At Graffiti, An Eclectic Blend Of Styles

Graffiti Restaurant_1Timothy J. Stenovec Graffiti, 224 East 10th Street.

New York will never die so long as gifted, passionate people from all over the world feel that it is here, and nowhere else, that they must make their mark. These brave souls don’t recoil from the city’s impossible demands; they turn those limitations into virtues.

Jehangir Mehta, the chef-owner of Graffiti, a shoebox-sized restaurant at 224 East 10th Street, came to New York from Mumbai to learn how to cook. He opened Graffiti in 2007 after working as a pastry chef at some of the city’s more grandiose establishments, including Jean-Georges, and after creating the Candy Camp, where he taught children how to make pastry. A gentle soul whose convictions were culinary rather than mercenary, Jehangir wanted a place that felt true to him. He found an abandoned handbag store with holes in the floor and the ceiling, a space where he could start from zero. The rent was $3,000, which meant that he could hire a sous-chef and break even with 15 customers a night. He had lines out the door the first week. He hired two more people. And he continued to do exactly what he thought was right.

Jehangir is a Parsee — a Persian Indian — and he describes Graffiti’s cuisine as “Persian and Indian spices with French and American technique.” I’ve never actually seen the menu; I don’t know whether anyone else has either. Jehangir produces and serves a degustation. His method is to build layers of texture and flavor, and he has trained the staff to explicate each dish accordingly. Thus Jehangir-style pork buns, perhaps my favorite of the whole oeuvre: “The pork has been braised” — for four to five hours, by the way — “in star anise and cinnamon; on top you have puffed rice, puffed corn and peanuts for crunch; and it’s sitting in bao, a Chinese bread, with apricot chutney” — a Persian specialty — “in the middle.”

All the patter about earthiness and crunchiness and coolness might feel precious in a more pompous setting; but Graffiti has the hectic gaiety of an impromptu salon. Jehangir wanted the effect of a living room, though he effect he got may be closer to a crowded curio shop. Glass-bead chandeliers hang from the ceiling; auspicious deities line the brick walls, with Ganesh and Lakshmi on one side, and a great seated Buddha on the other. The four tables seat a maximum of 24 diners without stacking people vertically, and guests are thrown together to fill up the space. The other night, my party of four sat with Rafael, a 23-year-old Colombian who works as a line cook at the terribly soigne restaurant Blue Hill; he sniffed and nibbled, and he and Jehangir engaged in high-level chef colloquy.

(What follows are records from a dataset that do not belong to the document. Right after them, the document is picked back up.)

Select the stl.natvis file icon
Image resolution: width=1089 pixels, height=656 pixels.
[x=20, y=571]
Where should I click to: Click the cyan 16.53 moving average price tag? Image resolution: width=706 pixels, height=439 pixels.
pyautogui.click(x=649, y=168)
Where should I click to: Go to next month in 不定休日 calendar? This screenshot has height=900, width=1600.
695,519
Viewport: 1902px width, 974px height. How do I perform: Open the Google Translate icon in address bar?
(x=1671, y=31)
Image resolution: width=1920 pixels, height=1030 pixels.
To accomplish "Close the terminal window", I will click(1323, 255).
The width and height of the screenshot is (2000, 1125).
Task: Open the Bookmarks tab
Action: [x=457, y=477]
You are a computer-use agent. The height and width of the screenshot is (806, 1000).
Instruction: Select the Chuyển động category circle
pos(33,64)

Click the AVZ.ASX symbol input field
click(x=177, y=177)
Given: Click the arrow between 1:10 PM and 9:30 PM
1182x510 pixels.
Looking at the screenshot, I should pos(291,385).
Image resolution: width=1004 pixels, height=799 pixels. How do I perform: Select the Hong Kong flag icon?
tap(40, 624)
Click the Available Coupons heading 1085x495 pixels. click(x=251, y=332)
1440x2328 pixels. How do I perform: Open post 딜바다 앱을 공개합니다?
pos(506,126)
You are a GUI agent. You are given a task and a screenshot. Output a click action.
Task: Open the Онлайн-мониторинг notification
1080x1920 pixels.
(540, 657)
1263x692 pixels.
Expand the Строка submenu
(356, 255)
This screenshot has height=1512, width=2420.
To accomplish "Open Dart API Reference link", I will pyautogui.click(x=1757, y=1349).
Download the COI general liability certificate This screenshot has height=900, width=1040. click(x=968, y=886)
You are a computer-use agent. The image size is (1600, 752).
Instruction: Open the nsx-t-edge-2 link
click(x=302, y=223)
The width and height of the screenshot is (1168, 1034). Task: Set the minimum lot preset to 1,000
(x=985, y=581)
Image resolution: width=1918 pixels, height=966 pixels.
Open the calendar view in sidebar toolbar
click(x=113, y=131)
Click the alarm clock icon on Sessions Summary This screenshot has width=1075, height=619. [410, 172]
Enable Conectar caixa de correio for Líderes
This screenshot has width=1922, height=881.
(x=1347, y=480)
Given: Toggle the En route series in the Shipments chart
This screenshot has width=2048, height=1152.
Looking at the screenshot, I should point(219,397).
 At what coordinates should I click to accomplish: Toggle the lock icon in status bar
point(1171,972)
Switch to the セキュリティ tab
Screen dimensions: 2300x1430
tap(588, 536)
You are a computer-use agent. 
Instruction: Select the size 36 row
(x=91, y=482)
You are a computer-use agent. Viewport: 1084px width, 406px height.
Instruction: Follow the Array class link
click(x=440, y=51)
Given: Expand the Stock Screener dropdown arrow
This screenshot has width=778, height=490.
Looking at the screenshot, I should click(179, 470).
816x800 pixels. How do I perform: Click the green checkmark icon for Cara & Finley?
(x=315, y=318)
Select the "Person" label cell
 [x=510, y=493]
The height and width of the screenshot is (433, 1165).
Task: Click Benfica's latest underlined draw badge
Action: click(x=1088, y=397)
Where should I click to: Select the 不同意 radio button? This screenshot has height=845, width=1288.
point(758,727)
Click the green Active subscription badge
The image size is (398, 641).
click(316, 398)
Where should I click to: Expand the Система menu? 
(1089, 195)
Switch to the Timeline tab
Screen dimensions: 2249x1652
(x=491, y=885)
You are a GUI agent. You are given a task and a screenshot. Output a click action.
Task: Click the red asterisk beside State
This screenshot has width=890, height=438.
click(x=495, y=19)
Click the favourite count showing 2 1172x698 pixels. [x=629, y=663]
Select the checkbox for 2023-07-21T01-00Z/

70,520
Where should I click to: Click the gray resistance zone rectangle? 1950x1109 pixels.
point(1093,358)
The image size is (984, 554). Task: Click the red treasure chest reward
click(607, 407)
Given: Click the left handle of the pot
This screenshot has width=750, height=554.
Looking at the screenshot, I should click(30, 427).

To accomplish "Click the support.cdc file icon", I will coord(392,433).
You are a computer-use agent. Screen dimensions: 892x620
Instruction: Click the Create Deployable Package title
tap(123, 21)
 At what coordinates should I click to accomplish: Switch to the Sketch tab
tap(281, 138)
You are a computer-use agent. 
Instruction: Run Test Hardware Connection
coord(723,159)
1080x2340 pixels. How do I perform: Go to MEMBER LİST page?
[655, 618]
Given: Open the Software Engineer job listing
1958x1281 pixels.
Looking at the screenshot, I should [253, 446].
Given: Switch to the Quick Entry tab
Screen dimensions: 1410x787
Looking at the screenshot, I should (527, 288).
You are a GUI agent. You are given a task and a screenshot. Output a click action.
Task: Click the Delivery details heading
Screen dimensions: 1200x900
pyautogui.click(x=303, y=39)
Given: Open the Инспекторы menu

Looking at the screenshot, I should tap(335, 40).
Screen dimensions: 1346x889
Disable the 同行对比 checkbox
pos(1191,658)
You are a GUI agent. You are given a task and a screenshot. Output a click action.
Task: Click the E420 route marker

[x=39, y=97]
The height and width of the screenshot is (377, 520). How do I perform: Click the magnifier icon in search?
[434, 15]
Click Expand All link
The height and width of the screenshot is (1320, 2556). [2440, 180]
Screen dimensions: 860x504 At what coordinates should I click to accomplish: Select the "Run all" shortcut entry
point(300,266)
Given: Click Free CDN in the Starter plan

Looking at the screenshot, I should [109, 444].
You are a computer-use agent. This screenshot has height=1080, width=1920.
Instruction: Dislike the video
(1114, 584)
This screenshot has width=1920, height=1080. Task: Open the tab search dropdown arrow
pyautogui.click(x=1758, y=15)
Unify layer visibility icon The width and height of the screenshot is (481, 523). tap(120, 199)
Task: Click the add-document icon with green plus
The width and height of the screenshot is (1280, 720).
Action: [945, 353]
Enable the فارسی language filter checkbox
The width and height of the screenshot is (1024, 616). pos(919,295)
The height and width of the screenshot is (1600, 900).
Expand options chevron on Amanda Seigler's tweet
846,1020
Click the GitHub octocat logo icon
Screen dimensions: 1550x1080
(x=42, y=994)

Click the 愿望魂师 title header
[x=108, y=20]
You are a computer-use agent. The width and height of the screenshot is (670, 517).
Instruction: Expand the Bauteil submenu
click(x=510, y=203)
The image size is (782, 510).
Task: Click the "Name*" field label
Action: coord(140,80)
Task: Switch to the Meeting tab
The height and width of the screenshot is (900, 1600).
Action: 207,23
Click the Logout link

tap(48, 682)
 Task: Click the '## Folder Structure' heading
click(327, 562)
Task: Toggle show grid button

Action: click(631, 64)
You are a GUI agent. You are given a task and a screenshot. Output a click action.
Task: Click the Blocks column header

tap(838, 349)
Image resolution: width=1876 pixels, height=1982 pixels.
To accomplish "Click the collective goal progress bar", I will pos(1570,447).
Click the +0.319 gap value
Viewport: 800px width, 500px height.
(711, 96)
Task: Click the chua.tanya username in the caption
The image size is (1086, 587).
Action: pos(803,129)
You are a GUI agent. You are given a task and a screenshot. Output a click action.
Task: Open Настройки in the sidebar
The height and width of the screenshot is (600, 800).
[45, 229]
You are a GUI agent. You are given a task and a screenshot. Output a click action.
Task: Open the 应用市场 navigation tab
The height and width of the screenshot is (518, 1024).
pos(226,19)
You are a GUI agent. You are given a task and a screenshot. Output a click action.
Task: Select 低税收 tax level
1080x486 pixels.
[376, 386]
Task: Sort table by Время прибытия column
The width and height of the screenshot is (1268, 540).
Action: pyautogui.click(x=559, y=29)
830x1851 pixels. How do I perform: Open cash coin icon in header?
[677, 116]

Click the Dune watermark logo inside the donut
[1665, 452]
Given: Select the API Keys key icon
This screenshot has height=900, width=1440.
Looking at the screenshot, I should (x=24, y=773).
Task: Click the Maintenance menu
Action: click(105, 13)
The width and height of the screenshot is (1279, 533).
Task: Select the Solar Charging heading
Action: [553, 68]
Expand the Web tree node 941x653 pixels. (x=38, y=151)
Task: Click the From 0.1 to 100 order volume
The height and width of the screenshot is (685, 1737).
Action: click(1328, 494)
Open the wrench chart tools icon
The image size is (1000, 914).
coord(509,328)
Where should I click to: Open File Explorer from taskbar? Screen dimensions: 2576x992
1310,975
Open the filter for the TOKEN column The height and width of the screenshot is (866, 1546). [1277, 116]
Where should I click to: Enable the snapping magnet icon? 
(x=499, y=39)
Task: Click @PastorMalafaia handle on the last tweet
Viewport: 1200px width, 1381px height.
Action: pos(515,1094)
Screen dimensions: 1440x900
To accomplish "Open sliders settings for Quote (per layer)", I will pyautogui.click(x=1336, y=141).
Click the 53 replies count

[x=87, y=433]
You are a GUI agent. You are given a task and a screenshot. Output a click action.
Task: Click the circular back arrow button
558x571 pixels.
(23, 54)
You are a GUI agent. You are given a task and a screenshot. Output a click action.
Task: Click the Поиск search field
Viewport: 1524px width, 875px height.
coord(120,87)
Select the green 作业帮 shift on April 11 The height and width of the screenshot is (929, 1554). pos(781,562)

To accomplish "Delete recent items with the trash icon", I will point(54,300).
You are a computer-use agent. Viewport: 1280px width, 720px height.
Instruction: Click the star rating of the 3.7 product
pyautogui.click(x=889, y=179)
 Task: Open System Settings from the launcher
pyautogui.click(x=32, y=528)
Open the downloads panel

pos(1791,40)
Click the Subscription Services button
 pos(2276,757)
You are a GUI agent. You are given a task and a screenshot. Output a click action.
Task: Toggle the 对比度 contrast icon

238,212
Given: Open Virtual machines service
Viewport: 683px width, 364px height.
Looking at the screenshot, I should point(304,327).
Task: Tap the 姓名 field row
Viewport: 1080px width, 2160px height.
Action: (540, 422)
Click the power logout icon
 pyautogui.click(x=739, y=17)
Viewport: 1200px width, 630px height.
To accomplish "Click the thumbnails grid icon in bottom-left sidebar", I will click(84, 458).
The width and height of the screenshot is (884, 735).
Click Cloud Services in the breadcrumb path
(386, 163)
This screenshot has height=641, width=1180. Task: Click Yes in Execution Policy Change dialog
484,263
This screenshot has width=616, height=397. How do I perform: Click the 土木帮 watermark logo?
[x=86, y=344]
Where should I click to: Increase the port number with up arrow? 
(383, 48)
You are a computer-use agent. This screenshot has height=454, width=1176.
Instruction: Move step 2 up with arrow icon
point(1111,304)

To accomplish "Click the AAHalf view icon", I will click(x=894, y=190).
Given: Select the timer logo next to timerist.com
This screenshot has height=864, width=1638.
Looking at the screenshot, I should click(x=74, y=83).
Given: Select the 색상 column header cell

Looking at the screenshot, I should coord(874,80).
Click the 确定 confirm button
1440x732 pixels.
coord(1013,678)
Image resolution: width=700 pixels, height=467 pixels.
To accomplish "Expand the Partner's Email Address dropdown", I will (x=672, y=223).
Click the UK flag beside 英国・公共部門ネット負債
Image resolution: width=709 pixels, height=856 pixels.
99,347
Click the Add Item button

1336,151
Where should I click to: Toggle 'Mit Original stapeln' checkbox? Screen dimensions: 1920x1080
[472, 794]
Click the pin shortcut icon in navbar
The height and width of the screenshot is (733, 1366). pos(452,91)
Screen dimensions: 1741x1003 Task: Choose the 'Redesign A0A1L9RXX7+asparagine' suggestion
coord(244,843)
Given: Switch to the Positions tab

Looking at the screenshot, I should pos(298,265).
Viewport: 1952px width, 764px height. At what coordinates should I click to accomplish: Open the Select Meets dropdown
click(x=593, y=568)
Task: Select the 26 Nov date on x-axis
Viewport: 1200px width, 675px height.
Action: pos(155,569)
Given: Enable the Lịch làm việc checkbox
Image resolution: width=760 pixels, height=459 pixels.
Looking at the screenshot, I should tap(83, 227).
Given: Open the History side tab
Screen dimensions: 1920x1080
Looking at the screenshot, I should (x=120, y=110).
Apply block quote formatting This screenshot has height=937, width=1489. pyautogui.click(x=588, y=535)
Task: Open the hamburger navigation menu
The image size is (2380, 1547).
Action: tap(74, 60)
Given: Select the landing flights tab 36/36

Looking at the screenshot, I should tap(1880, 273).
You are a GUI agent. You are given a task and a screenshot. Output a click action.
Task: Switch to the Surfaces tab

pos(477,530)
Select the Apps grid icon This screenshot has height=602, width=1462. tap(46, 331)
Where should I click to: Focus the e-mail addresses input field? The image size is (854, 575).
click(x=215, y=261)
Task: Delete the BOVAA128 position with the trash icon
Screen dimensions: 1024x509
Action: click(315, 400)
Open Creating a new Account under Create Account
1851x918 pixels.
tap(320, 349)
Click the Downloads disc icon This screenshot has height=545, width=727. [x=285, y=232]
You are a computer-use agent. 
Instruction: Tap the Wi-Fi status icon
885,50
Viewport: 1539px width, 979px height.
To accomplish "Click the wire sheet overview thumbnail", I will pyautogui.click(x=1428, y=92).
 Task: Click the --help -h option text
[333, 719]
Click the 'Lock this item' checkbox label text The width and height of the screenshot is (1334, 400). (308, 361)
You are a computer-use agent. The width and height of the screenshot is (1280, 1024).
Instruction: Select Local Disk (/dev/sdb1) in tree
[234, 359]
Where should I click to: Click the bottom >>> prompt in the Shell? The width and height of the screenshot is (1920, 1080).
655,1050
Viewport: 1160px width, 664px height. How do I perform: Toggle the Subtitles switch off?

Graffiti Restaurant_2Timothy J. Stenovec The restaurant only seats 24 – without stacking diners vertically.

What is most wondrous about Graffiti is the relationship between the product and the means of production. For $3,000 a month you get a curio shop out front, and in the back not a kitchen but a galley. I came back a few days later, and Jehangir showed me around: two electric burners, an electric stove too small to roast a good-sized chicken, two rice-cookers for steaming, two pans — two pans! — three steel bowls, some small plastic tubs, two fridges under the counter and a dishwasher. That’s it. “Most chefs cook according to the season,” Jehangir said. “I cook according to the equipment. If I’m making an oven dish, I can’t replace it with something steamed, because the steamers are in use.” And yet with restraints any serious home cook would find intolerable, Jehangir produces his pork buns and his pizza with hummus and zucchini and his watermelon-feta salad and his hazelnut-chocolate cupcake with chocolate chip-chicory ice cream — three different forms of chocolate, if you’re counting.

Jehangir has immense brown eyes set in an austere oval face; he has an air about him of pious illumination. He has that lovely Indian accent, high and piping. And now he is famous. Jehangir has been celebrated by Martha Stewart, and was runner up in the second season of “Next Iron Chef.” He has just opened up Mehtaphor, a new place in Tribeca which has enough room for diners and cooks. But success has not spoiled him — he’s seen quite enough of that elsewhere — and something genuinely moral still informs the transaction between chef and diner at Graffiti. Jehangir has not raised the prices since he opened. He still charges $25 for every bottle of wine, as he always has. “I could have six other restaurants,” he said in the quiet dining room — Graffiti does not open for lunch —“but I doubt I will ever care about any of them as much — because of the simplicity and the love that this gives.” The feeling is mutual.

Graffiti, 224 East 10th Street, 212-677-0695.